Patients and staff will collaborate to create a daily routine that meet an individual patient’s needs. There is no predetermined routine, facilitating patients’ independence to the greatest degree possible.

Altogether, the effects of the cultural transformation mandate upon our design for the CLC Expansion have been huge. The mandate fundamentally shaped our response to the challenge of providing a respectful home for veterans tragically afflicted by the ravages of Alzheimer’s disease and dementia. Read the forthcoming posts in this series; my expectation is that you’ll easily grasp how meaningfully the VA’s paradigm shift has impacted our design solution.

Next in the Case Study series: The Tree of Life

(1)  We originally initiated programming in March of 2010, proceeding through site selection, conceptual design, schematic design, and completing design development before the VA asked us to halt work in February of 2011 because of the new mandate. Since restarting, our team has revisited the functional program and carried the project through all of the subsequent phases. We’re presently preparing the construction documents.
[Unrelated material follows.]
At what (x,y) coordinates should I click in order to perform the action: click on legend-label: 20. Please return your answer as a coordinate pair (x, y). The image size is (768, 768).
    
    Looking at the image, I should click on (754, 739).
The VA hopes to solicit bids for the project this April, with construction beginning by mid-Summer.

2 comments:

robertstroup said...

I really enjoy reading your case studies regarding the development of the VA Roseburg Healthcare System buildings. I myself am a graduate of the University of Oregon and have a grandmother who unfortunately suffers from Alzheimer's. I am curious to see your final design for the project. Robert Stroup, LEED AP, U of O 2007.

Randy Nishimura, AIA, CSI, CCS said...

Robert: Thanks for reading my blog! Hopefully, my account of the VA Roseburg CLC Expansion project will successfully convey our approach and the design itself. Keep checking back here; the posts will occur on about a weekly basis (interspersed among other posts).